◆ APPLY WHAT YOU READ:
**a.** Write out, word for word, the part of the food allergy blog post that opens with the words containing "I don’t intend" and closes with "cries all the time.".
**b.** In the food allergy blog post, how have E's worst reactions started?

◆ SUPPLIED TEXT:
···

Cupcakes and Quinoa

I don’t intend for this to become a food allergy blog.  I really don’t.  But it is so much a part of my reality right now that it is almost all I can think about.  That and the teething baby monster that stays up all night and cries all the time.  

My adventures in PPD have prepared me for being an allergy mom because I’m used to being terrified all the time.  That part is not new for me.  It is new for my husband and everyone else but I already have a Ph.D. in being afraid for my children. 

What is alarming for us, is that E’s worst reactions have started like an asthma attack.  Asthma and coughing followed by hives.  Ugh.  We probably could have/should have given him the epi pen on Saturday but we didn’t.  We gave him Benadryl and albuterol and next time we’ll do the pen first.  The incredible thing is how little information we have gotten from the doctor.  I’m not trying to bash the doctor but is it normal to just say “He has multiple severe food allergies.  Here’s an epi pen.  See you in four months!”  I mean…is that how it goes?  I hope not!!  I’m obviously on the lookout for a different doctor.  I’m sure this doc is great for some but I’m the type of helicopter mother that needs every single piece of information that you can give me.  And then some more.

···

◆ SUPPLIED MATERIAL:
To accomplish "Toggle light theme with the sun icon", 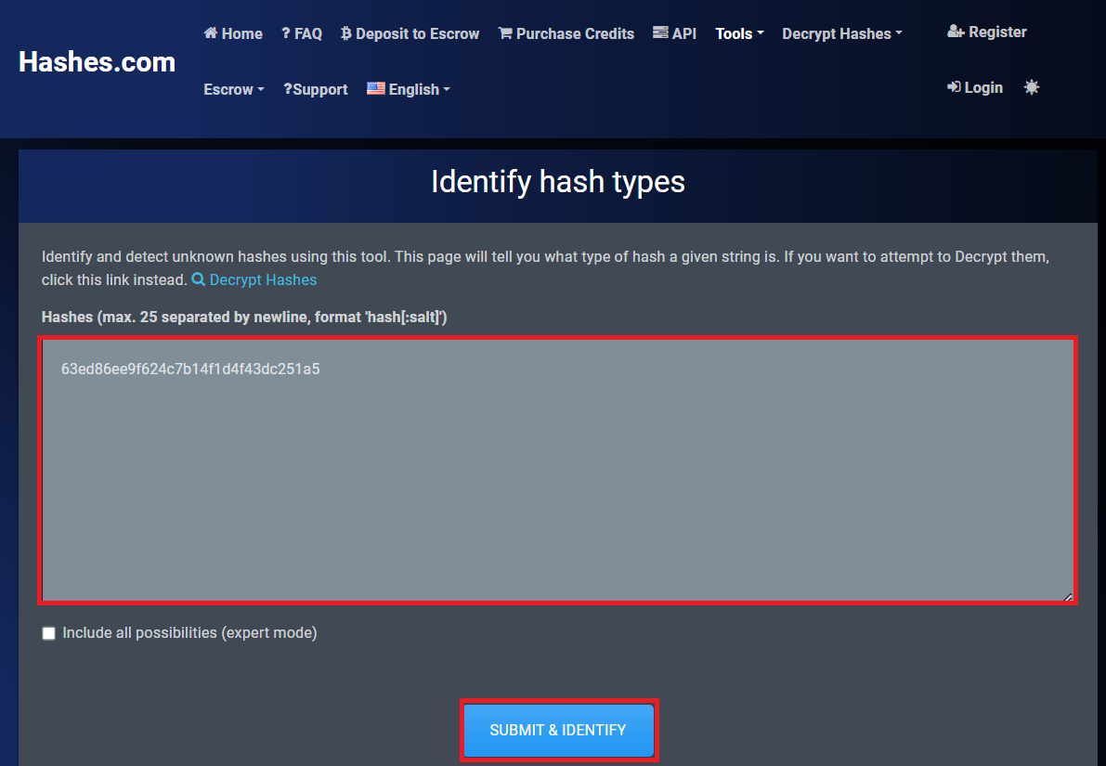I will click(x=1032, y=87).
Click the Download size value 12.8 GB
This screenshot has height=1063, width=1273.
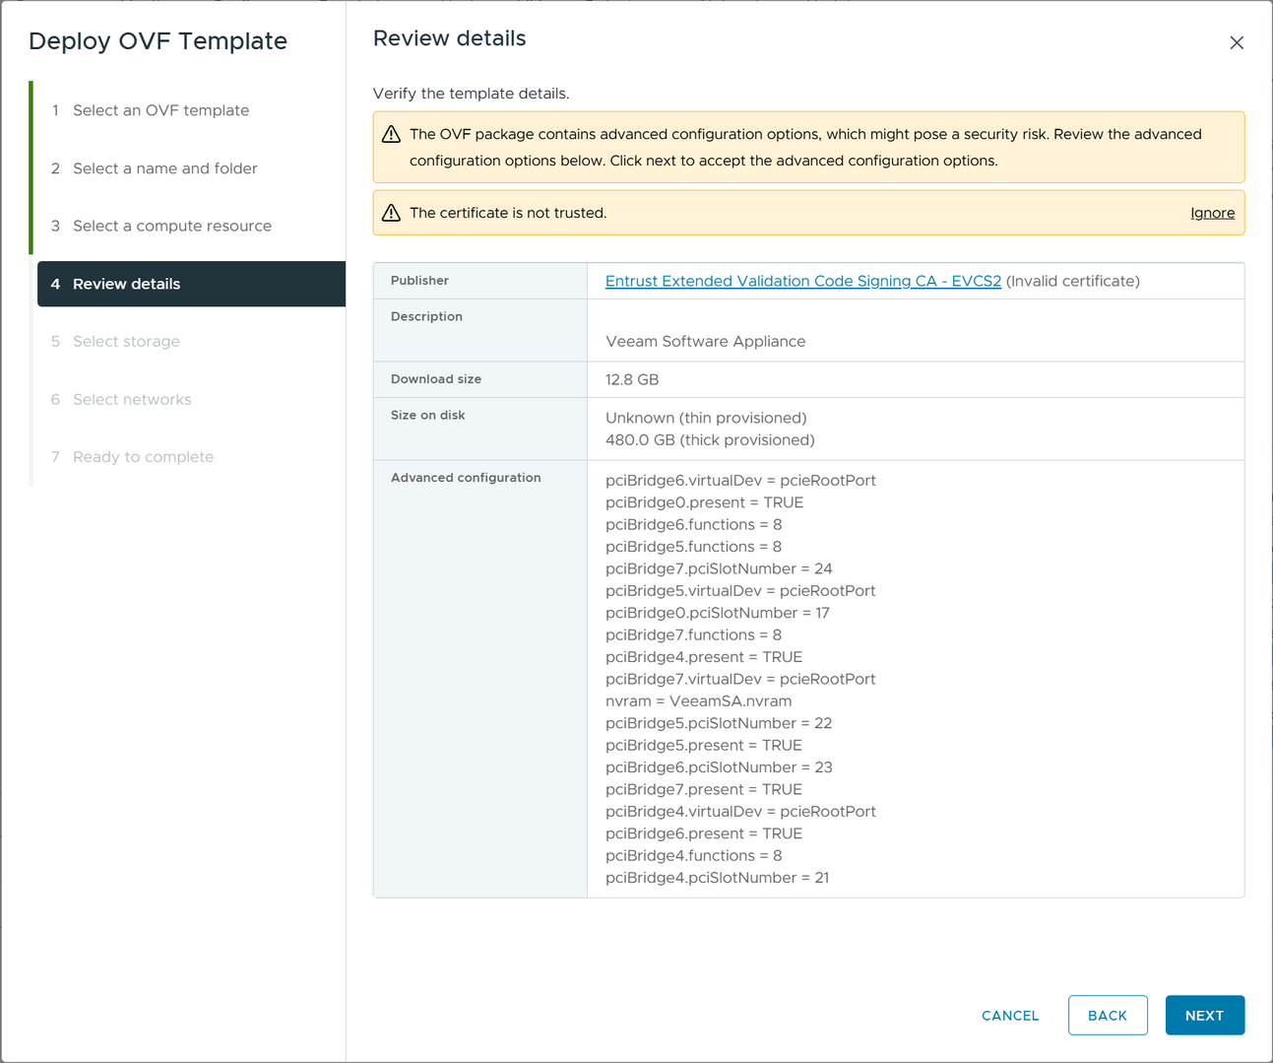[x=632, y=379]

···

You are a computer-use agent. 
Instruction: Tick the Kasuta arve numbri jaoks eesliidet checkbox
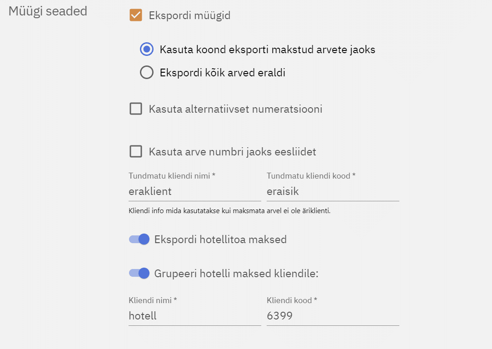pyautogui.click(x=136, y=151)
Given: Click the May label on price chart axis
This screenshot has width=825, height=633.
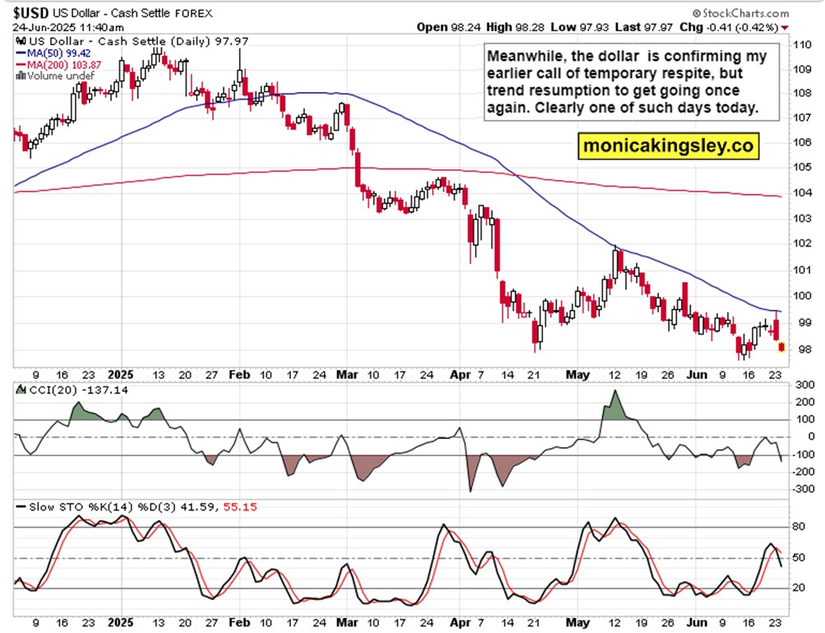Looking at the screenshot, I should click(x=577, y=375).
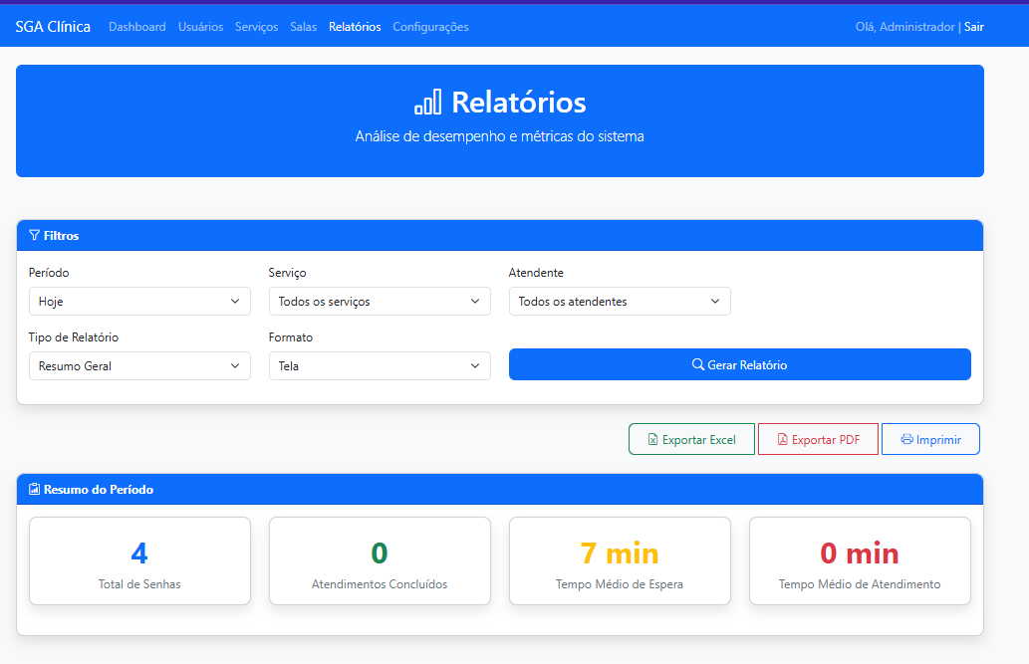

···

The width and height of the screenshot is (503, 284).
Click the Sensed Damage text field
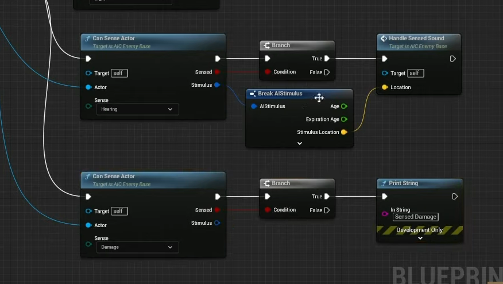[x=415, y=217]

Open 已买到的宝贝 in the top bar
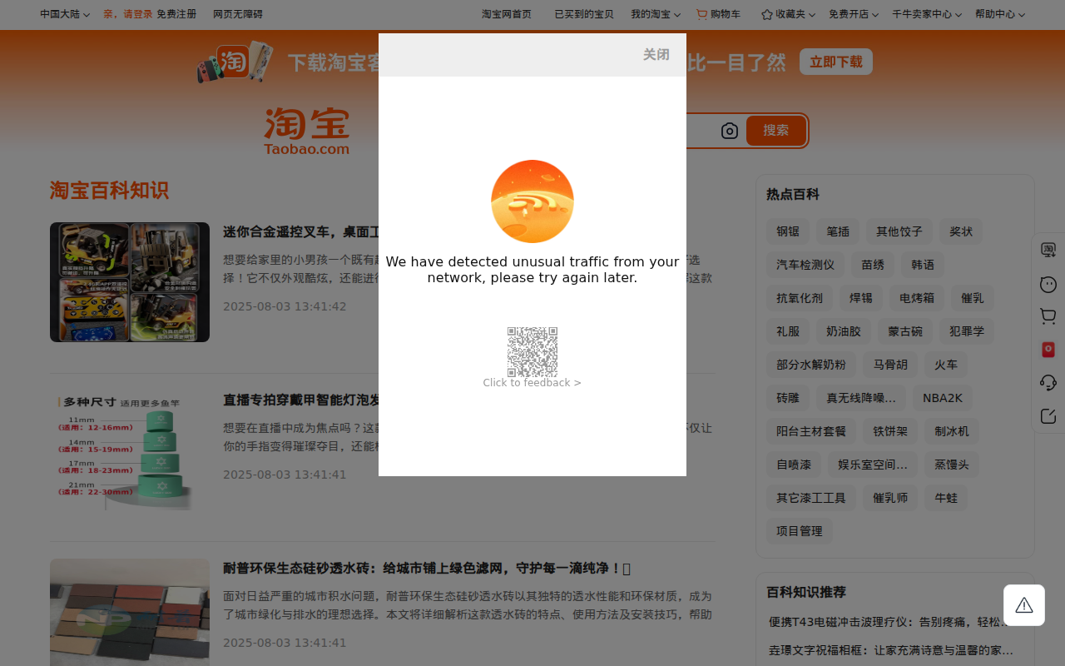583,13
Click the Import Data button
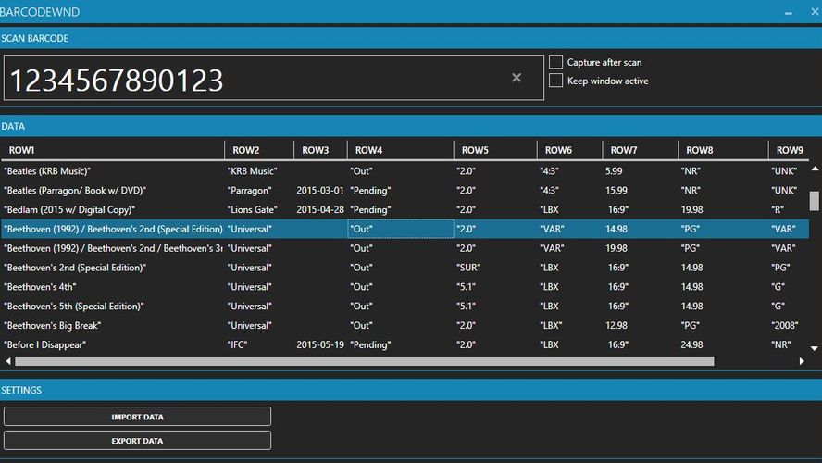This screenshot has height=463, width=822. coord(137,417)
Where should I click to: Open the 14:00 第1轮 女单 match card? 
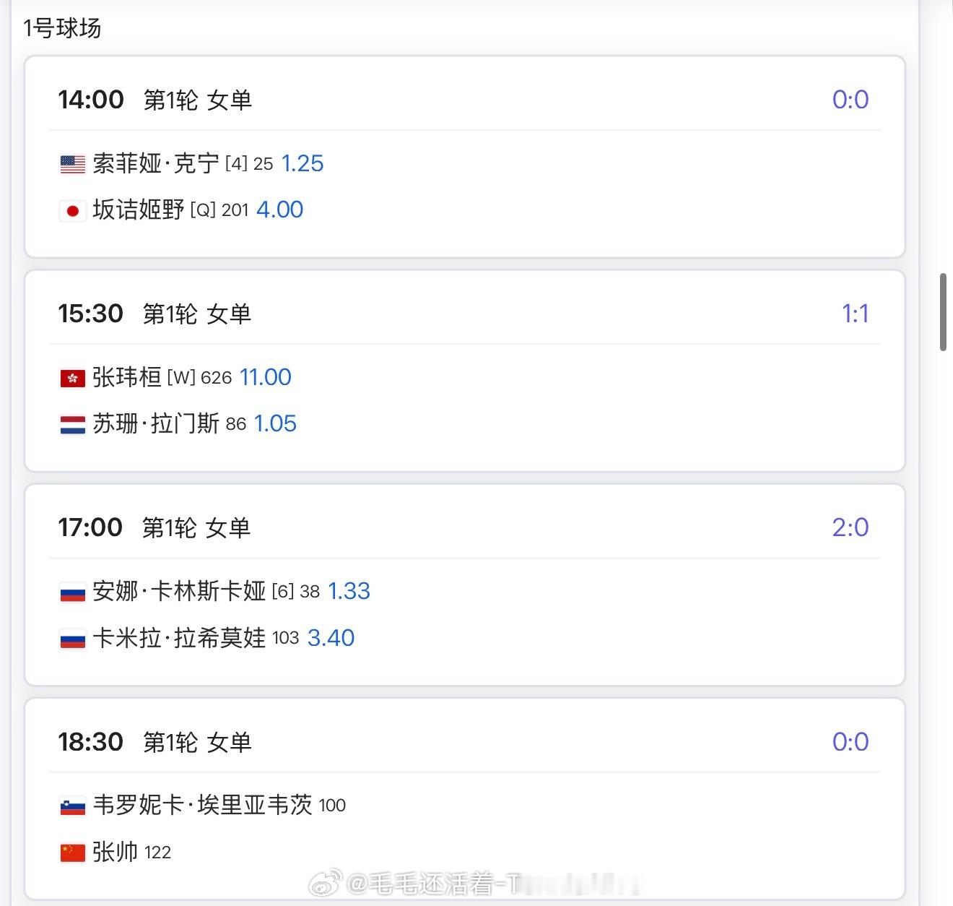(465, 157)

···

◆ RESULTS OF THE TASKS:
**a.**
I don’t intend for this to become a food allergy blog.  I really don’t.  But it is so much a part of my reality right now that it is almost all I can think about.  That and the teething baby monster that stays up all night and cries all the time.

**b.** Like an asthma attack, with asthma and coughing followed by hives.